現代の若い中国人の旅行スタイル

コラム ニュース 中国

以前、中国人観光客の「爆買い」が日本でビッグニュースになり、多くの日本人を驚かせてしまいしまた。それ以来、「中国人」は「お金持ち」というラベルを貼られるようになりました。さらに、国連の専門機関である世界観光機関の統計で海外旅行者が海外旅行先の国(地域)に支払う消費額の国別トップ10を発表しています。

https://ja.wikipedia.org/wiki/世界観光ランキング#国際観光支出

 これを見ると、2015年から中国がトップを独走しています。

 結構お金がかかるイメージの旅行は、なぜ中国でこんなにも人気でしょうか。本当に噂通り、中国人のお金持ちが多いからでしょうか。そうだったらいいなと思っていますが、実は、中国での旅行というのは、「お金」より「戦略」です。「何を言っているのか、全然意味が分からない」と思っている方もいるかもしれませんが、簡単にいえば、「お金があればあるほど、旅が楽しくなる」のではなく、「いかに少ないお金で多くのところへ行けるか」というのが旅行の目的の一つになっているのです。

■旅行人気の理由

 「旅行はもちろん行きたいけど、経済力がついていかない」と思われがちですが、なぜ中国での旅行ブームは今でも勢いが収まらずに、よく話題になっているのでしょうか。その理由は、これです!

 「穷游(Qióngyóu)」

 直訳すると、「貧乏人の旅行」ということ意味ですが、実際そうではなく、「最小限の費用で旅行を最大限に楽しむ」という、主に若者中心の旅行スタイルを指します。

 この流行りのきっかけは「小红书」・「微博」などといった中国SNSの急速発展だと言えるでしょう。経済力をアピールする旅行の投稿ではなく、予算を徹底的に抑えて、多くの場所を楽しめる「穷游レポート」が旅行ブームを引き起こしたと考えられます。

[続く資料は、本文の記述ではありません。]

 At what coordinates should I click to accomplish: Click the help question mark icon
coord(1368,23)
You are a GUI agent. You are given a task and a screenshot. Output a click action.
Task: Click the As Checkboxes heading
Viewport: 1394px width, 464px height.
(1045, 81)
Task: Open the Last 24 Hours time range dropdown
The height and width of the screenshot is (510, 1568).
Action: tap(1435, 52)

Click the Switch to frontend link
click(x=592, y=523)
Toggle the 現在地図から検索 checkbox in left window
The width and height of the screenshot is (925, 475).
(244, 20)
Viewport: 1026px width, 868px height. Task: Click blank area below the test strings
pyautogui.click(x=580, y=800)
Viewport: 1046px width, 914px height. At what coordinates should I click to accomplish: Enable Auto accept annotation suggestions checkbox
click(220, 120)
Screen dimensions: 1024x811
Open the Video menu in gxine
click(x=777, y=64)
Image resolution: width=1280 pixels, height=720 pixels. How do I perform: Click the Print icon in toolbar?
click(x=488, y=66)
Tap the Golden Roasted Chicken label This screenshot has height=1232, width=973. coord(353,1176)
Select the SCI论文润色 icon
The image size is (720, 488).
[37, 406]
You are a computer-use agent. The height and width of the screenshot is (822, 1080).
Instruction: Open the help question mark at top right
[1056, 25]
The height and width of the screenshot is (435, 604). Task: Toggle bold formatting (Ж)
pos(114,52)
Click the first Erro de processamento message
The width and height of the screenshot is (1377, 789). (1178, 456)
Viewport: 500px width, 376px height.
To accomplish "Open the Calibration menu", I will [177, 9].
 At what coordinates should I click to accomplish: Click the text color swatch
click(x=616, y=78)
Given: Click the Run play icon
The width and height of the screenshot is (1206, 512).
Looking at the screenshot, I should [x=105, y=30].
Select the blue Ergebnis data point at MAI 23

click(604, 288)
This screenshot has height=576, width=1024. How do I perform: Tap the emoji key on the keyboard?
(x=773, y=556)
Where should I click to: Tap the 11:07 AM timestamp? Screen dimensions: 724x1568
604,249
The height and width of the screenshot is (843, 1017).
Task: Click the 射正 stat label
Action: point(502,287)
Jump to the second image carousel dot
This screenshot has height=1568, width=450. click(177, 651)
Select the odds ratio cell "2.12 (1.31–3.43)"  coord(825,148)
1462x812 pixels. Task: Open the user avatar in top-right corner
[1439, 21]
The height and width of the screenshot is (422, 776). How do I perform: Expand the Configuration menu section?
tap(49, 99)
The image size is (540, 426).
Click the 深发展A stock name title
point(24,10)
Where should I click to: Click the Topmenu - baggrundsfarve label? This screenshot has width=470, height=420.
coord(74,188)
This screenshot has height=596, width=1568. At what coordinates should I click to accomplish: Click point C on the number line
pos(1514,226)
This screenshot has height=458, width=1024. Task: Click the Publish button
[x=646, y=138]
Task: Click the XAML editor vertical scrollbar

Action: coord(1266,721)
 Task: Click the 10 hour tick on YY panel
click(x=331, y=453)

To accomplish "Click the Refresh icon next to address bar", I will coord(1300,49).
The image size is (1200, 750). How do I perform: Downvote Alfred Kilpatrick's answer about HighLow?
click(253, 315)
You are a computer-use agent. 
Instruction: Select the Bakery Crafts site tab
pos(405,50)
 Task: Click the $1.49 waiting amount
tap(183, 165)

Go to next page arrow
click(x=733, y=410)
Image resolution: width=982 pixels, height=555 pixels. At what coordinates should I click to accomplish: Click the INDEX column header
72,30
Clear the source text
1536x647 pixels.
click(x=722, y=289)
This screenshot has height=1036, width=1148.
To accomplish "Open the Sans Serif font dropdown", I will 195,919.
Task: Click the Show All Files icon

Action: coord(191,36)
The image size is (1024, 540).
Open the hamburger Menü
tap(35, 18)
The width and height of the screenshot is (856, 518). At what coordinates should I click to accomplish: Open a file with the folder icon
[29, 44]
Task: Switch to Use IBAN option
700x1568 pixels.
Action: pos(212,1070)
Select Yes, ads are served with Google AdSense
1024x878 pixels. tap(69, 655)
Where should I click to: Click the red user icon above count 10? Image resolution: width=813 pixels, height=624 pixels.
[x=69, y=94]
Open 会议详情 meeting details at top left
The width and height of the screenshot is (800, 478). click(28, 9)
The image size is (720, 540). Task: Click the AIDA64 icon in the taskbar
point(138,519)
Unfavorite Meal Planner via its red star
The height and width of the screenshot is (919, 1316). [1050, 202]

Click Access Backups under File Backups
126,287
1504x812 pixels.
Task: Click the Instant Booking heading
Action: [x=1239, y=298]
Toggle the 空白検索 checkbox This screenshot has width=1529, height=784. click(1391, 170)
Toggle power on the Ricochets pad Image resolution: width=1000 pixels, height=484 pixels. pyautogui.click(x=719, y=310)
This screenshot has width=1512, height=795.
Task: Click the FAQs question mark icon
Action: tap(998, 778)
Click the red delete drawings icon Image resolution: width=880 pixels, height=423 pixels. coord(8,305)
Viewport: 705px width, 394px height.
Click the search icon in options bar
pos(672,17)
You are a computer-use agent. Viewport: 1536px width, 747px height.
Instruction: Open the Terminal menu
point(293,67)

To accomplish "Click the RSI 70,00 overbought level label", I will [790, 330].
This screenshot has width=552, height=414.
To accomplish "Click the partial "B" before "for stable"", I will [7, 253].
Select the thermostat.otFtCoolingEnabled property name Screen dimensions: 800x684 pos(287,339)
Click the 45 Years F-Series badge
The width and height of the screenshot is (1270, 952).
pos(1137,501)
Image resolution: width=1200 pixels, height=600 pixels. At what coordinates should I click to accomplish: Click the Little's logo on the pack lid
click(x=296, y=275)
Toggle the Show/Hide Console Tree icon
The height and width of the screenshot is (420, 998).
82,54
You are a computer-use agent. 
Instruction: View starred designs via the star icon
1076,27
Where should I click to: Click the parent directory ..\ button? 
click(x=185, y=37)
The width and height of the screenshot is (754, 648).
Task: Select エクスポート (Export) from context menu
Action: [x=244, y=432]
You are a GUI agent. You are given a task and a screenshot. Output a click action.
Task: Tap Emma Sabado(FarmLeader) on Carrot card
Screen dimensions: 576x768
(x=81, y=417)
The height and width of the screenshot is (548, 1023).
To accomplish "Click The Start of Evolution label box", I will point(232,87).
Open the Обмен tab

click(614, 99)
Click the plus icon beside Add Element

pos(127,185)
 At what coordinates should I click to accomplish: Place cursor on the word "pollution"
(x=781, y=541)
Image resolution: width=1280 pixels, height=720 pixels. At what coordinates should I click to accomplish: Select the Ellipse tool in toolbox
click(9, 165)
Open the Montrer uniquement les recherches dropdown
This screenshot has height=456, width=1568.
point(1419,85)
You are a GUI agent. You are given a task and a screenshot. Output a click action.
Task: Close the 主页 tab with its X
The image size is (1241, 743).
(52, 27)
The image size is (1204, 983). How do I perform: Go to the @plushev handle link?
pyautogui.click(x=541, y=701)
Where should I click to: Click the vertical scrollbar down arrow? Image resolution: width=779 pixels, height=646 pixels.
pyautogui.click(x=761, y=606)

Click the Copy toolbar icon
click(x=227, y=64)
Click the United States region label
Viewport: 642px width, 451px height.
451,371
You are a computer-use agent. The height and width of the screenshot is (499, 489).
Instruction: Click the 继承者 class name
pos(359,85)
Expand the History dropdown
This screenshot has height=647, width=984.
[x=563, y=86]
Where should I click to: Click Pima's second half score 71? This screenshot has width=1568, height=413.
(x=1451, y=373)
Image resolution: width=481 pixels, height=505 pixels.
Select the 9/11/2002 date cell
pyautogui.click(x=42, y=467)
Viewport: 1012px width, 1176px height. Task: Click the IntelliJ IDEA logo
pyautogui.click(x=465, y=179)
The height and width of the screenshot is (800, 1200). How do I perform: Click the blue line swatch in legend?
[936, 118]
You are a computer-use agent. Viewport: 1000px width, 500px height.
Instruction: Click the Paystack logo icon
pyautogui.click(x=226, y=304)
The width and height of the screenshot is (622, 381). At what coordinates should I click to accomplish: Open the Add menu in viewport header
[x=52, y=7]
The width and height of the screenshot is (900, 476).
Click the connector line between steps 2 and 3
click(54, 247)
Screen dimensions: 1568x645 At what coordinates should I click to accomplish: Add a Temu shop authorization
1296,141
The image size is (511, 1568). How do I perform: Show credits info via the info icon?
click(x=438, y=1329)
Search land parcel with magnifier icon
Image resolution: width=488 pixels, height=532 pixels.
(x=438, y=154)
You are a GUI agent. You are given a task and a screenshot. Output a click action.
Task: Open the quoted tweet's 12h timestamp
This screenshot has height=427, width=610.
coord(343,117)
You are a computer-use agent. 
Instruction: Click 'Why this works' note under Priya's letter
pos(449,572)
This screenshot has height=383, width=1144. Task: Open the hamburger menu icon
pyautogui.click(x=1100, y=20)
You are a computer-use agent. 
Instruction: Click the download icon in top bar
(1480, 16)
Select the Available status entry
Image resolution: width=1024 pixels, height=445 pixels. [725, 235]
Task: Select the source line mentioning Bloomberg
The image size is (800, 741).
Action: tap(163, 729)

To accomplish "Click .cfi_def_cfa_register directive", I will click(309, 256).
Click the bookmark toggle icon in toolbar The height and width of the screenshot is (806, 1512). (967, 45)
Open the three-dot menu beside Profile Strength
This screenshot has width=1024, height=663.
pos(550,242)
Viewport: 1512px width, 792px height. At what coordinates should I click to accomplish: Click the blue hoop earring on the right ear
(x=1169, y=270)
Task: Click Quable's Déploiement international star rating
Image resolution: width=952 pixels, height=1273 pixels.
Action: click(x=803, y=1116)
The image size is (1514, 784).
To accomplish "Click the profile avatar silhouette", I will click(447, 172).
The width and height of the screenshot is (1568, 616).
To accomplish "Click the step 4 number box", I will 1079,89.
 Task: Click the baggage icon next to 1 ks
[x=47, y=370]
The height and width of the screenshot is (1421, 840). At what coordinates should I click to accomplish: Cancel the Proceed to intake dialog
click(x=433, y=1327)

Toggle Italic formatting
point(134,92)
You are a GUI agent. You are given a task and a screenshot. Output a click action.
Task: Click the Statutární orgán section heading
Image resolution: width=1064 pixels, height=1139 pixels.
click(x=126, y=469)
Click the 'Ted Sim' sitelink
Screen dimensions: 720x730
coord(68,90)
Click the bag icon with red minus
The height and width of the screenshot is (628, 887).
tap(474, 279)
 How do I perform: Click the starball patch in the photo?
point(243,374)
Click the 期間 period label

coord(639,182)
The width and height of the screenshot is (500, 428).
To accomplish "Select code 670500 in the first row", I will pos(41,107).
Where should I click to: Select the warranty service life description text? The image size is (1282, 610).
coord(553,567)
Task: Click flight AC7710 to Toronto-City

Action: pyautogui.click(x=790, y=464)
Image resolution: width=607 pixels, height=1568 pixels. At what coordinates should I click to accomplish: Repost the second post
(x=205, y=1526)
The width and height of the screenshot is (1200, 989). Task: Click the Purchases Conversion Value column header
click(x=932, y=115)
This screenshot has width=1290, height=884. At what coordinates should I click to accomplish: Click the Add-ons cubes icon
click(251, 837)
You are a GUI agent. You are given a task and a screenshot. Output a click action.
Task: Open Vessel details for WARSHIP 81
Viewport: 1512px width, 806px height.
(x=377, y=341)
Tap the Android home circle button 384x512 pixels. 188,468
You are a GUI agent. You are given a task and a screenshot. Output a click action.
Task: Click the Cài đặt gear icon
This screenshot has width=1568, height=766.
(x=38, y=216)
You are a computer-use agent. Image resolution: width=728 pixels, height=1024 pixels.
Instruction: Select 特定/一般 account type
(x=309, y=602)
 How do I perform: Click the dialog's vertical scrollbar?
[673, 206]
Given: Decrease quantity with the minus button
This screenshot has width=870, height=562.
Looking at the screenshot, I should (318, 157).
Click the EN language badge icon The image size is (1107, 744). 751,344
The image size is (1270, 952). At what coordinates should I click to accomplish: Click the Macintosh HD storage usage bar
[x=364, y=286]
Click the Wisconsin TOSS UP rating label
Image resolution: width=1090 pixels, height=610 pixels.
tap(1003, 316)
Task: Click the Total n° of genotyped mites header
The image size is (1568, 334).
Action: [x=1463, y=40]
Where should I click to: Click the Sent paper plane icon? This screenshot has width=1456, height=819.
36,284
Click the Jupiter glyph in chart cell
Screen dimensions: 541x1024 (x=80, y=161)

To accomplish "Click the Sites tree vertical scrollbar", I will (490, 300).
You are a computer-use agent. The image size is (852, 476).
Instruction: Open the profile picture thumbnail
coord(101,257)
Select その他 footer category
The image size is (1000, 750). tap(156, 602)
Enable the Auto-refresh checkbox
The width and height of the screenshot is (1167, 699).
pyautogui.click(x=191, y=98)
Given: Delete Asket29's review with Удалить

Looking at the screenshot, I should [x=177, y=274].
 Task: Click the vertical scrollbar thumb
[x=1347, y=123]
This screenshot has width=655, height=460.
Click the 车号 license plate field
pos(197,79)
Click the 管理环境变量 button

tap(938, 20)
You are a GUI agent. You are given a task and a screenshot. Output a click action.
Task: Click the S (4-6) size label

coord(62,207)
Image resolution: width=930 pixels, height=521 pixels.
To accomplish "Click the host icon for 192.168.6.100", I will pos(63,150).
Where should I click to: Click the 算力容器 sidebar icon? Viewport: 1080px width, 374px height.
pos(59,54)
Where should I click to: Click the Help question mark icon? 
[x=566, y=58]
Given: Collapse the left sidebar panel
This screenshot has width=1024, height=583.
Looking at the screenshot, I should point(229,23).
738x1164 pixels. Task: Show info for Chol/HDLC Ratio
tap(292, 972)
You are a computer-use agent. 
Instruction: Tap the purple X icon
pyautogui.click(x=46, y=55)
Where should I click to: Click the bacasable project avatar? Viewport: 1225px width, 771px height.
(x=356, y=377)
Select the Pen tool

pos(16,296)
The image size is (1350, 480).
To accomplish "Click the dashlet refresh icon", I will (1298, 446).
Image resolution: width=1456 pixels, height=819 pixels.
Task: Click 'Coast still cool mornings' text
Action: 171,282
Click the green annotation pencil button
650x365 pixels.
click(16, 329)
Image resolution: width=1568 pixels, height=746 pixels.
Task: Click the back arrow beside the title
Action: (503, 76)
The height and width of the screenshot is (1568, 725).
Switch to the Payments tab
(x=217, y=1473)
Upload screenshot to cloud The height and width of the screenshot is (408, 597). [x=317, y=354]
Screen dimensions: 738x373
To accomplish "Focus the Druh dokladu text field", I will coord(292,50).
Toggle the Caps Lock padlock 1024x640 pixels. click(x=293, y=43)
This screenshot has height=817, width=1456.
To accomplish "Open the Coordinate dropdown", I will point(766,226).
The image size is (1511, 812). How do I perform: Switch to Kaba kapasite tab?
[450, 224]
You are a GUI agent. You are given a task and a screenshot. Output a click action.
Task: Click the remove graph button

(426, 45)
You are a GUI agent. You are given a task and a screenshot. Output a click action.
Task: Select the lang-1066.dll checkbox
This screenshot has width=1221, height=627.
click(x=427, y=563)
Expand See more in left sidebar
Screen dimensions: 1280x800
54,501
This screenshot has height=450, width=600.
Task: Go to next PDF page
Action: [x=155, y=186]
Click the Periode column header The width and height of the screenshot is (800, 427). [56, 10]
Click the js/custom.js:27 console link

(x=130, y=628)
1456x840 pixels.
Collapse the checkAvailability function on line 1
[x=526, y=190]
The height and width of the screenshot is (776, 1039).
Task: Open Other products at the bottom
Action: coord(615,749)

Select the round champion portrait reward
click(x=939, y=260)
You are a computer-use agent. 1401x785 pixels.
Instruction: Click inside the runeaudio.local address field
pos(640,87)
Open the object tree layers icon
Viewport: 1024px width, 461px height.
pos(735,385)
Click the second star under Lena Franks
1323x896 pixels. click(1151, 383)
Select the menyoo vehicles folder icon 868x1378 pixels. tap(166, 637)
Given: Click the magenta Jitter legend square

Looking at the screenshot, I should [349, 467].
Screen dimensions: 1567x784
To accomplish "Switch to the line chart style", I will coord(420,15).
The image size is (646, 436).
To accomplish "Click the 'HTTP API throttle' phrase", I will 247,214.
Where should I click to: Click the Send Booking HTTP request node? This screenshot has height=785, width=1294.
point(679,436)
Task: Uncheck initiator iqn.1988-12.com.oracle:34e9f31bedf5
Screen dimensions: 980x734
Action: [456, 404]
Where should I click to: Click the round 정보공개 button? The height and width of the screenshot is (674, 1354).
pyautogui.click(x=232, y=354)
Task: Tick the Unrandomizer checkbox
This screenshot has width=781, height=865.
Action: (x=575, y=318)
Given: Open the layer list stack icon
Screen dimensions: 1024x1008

自身の旅行経験に基づいて、当時立てた観光コースを詳細に記載しているほか、そのコースの中で、ぜひ行って欲しいところや、行って損したところも明確に標記しくれます。定番から現地の人しか知らない穴場的なところの、営業時間やチケット料金、アクセス方法などの紹介もあります。国内だけではなく、憧れの海外も気軽にいけるプチ旅行になっています。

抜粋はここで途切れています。